Christian Birmingham

For Daniel Bennett

Dear Olly,

I have often thought of writing a story in movements rather than chapters – like a symphony. But for this I needed a story with three distinct yet linked themes, each with a different mood. Perhaps it was the moods and rhythms of the seasons that suggested this to me. And for me, it is swallows that are the magical conductors of the seasons.

I came across two stories that enabled me to compose my symphony story: one movement here, at home on the farm in Devon, one in Africa – and the two themes linked by a third, the swallow’s flight from home to Africa.

I heard of a young Frenchman, so moved by the misery and horror of war and suffering in Rwanda that he gave up everything, and left at once to help in the only way he knew how.

Then, a good friend of mine suffered a dreadful car accident. Full of admiration, I watched how he coped with the pain, with the change it brought to his life. I charted his recovery, his rebuilding of himself.

Dear Olly,
is a story about nobility and courage, courage against all the odds – the young Frenchman’s, the swallow’s and my friend’s.
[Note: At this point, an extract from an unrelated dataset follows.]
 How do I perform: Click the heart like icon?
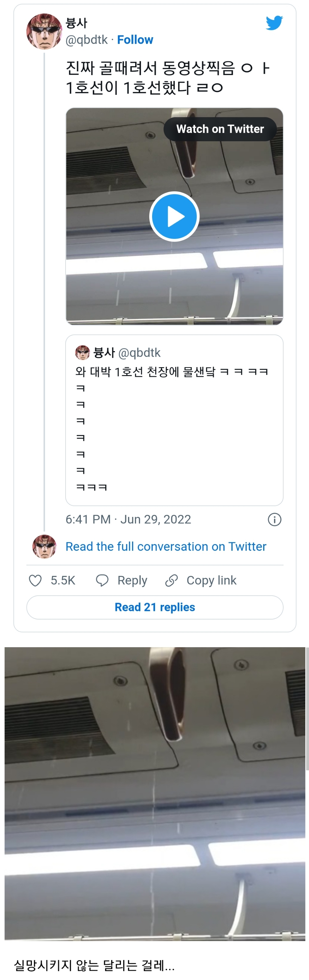tap(35, 581)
I hope you love reading it as much as I loved writing it.

MICHAEL MORPURGO

September 2000

Olly’s Story

O
lly was painting her toenails, light blue with silver glitter. She stretched out her legs and wriggled her toes. “What d’you think?” she said. She answered herself, because no-one else did. “Amazing, Olly, I think they’re just amazing.” But her mother and Matt had not even heard her. She saw they were both deeply engrossed in the television. So Olly looked too.

It was the news. Africa. Soldiers in trucks. A smoky sprawling city of tents and ramshackle huts. A child standing alone and naked by an open drain, sticklike legs, distended stomach, and crying, crying. A tented hospital. An emaciated mother sitting on a bed clutching her
child to her shrivelled breast. A girl, about Olly’s age perhaps, squatting under a tree, her eyes empty of all life, eyes that had never known happiness. Flies clustered and crawled all over her face. She seemed to have neither the strength nor the will to brush them off. Olly felt overwhelmed by a terrible sadness. “It’s horrible,” she muttered.
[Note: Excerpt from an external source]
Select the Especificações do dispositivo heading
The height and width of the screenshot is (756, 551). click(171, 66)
Suddenly, without a word, Matt got up from the sofa and stormed out, banging the door.

“What’s the matter with him?” Olly asked. But she could see her mother was as mystified and as surprised as she was.

For some days now, she had known something was wrong with Matt. No jokes, no teasing, no clowning. He should have been on top of the world. Just a week or so before, his exam results had
come in. Straight ‘A’s – he could go to veterinary college at Bristol just as he had planned. Olly’s mother had been ecstatic. She had rung up and invited everyone to a celebration barbecue in the garden, spare ribs and sausages and chicken. They all expected, as Olly had, that sooner or later Matt would get into his clown gear and do his party act. But he didn’t. He hardly said a word to anyone all evening.

Great Aunt Bethel, “Gaunty Bethel” as everyone called her, made a speech that took a long time coming to an end. “I just want to say well done, Matt,” she said. “I know that if your father had been here, he’d have been as proud of you as we all are.”

Olly never liked it when people talked of her father. Everyone else, it seemed, had known him, except her. To her, he was the man in the photo on the mantelpiece who had died in a car accident on his way to work one morning. She had no memories of him at all.

Gaunty Bethel had still not quite finished. “Now you can go off to college, Matt, and become a vet just like he was, just like your mother is.”

Everyone had cheered and whooped and clapped, Olly as loudly as anyone,
until she saw the look on Matt’s face. He was hating every moment of it. It was true that just occasionally Matt could seem very far away and serious, lost in some deep thought. Olly knew well enough to leave him alone when he was like that. But this was quite different. He’d gone out in a fury, slamming the door behind him, and Olly wanted to know why. She went out after him.

She knew where she would find him. All summer the swallows had been flying in and out of their nest at the back of the garage. Matt had constructed a well-camouflaged hide at a discreet distance from the nest, and would sit in it for hours on end – he had done most of his exam revision up there – watching and sometimes photographing the parent swallows, as they renovated their nest, incubated their eggs, and now as they flew almost constant hunting sorties to feed their young. He never liked anyone to come too close when the swallows were nesting – he had even made his mother park her car in the street until the young had flown the nest.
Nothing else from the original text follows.